First off, always having to use the number keys to change weapons can be a major inconvenience. Let's assume we're dealing with a gamer who hasn't rebound the controls from the standard wasd + mouse configuration. If this is the case, they have to take their left hand off the wasd keys, stop moving, and press the number they want. In the middle of a fire fight, the last thing you want to do is stop moving. This is why so many games also allow you to change weapons with the mousewheel. Sure you have to scroll through your weapons to get the one you want, but that's a very small price to pay especially when you consider that we're only dealing with five weapons. The upshot of that is that the player can switch to any weapon no more two two jumps. Implementing this was easy, but should have been easier. SFML wanted to be a jerk about handling mouse wheel events. Ten lines of code instead of five is a very small drawback compared to the many awesome advantages and features you get with SFML though.
Next I notice that the player's actual collision sphere is very tiny.
Aside from the overly stylized and highly unrealistic aesthetic of the player being able to be halfway inside a wall, there is another issue. If you look, you will notice that although I am firing the dual chaingun, only one chaingun shot is present. This is because the other one is starting inside of the wall. As you can see, this is a big problem for the gameplay and appearance. It should be easy to fix though, right?
Two days pass.
Okay, maybe it isn't quite as simple as it looks. See, Box2D doesn't let you control the mass of your objects. Instead, you add "fixtures" to the object, each with properties like density, size, shape, friction, restitution, etc. Box2D takes all of those fixtures and their properties and figures out the mass for us. The problem with this is that once I increased the size of the player's bounding circle to the appropriate size of about 300 times the original, the player's mass also increased to 300 times the original. This should be easy to correct though, right? Just decrease the friction or density, or maybe increase the amount of thrust the ship gets when the player is pressing a movement key, right? Well yes, this should be easy to correct, and those changes should correct it, but now we have another problem. Now whenever the ship runs up against a wall, it suddenly slides along the wall at a huge velocity. We're talking running into a horizontal wall with completely vertical motion and sliding to the left at three times the speed you hit the wall. This is worse because changing things back reveals that we had this problem before, just to a degree that was more difficult to notice because the mass involved was smaller. Want to know how this gets topped off? I have no idea where this behavior could possibly be coming from. Two days of investigation didn't even help much.

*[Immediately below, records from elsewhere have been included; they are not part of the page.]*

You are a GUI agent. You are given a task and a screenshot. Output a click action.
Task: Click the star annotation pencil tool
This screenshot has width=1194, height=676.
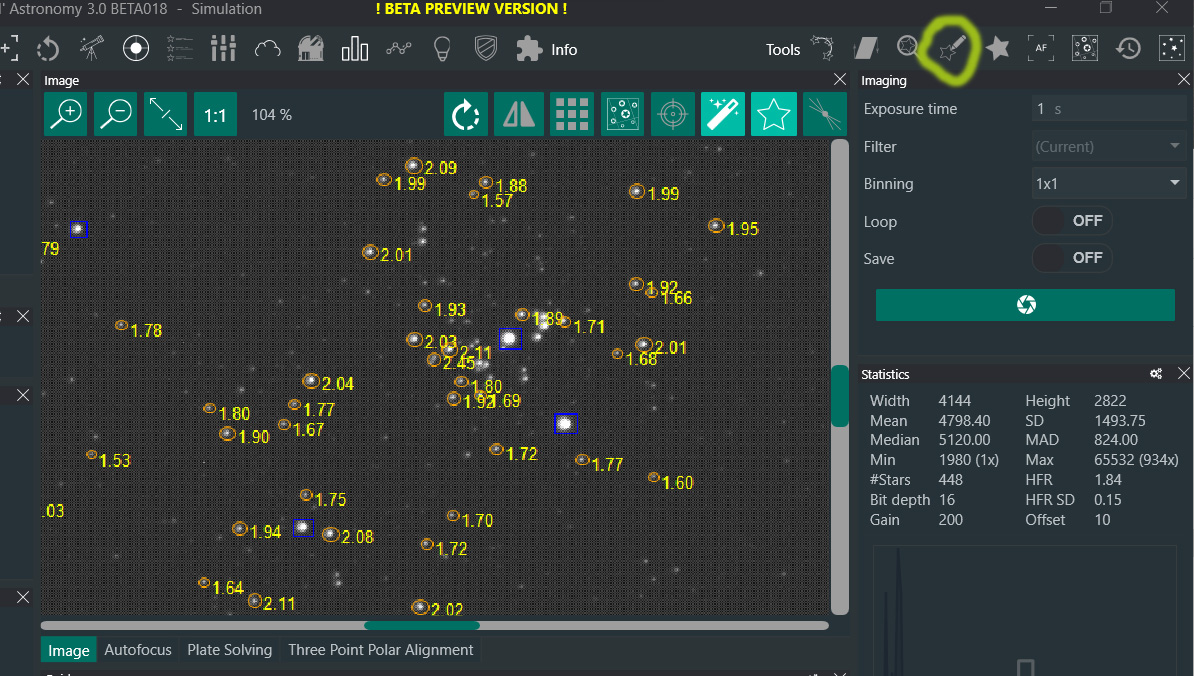tap(951, 48)
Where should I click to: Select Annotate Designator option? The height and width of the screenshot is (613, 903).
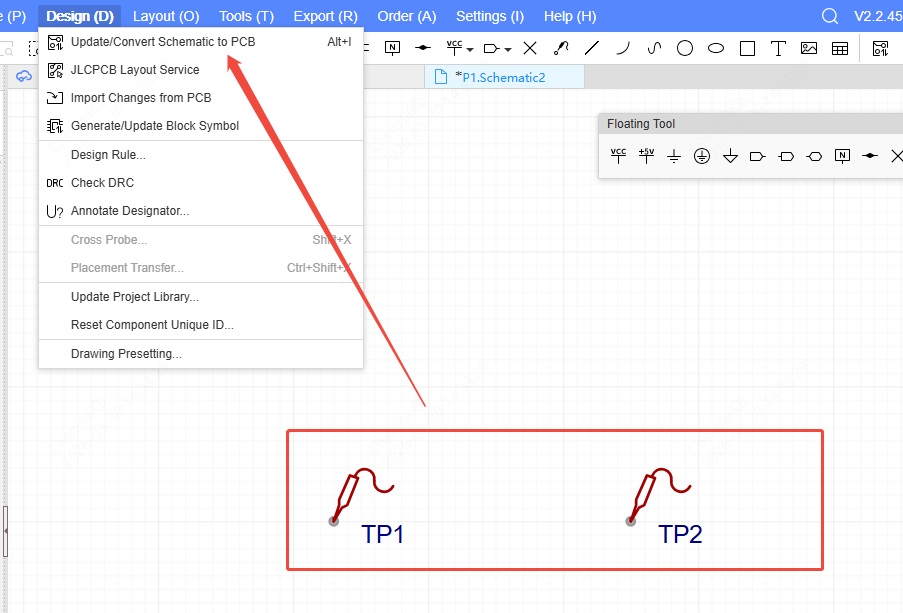tap(129, 211)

I guess now is probably the best time to write up some code that allows us to choose to see what's going on under the hood with the physics.
Blue indicates a barrier, green tells us about the player, and red is for enemies. This is effective, unbroken, and theoretically very useful. Also it does absolutely nothing to help me fix the bug at hand. At least now I know what Box2D sees in terms of bounding boxes and bounding circles: exactly what it is supposed to see. The unavoidable truth is that this bug has stumped me. It has apparently been around for quite some time, probably somewhere in my core implementation of the physics. Of course I have no idea where. Taking the physics system apart and spreading the pieces all over the room didn't help either. This is just another one of those bugs. You know, the kind that haunts you for months and then makes you feel stupid when you figure it out. I think I'll get back to setting up the enemies and come back to this problem later. It needs a little time to simmer in the vast pot of boiling awesome that is my mind. Dig my awesome metaphors?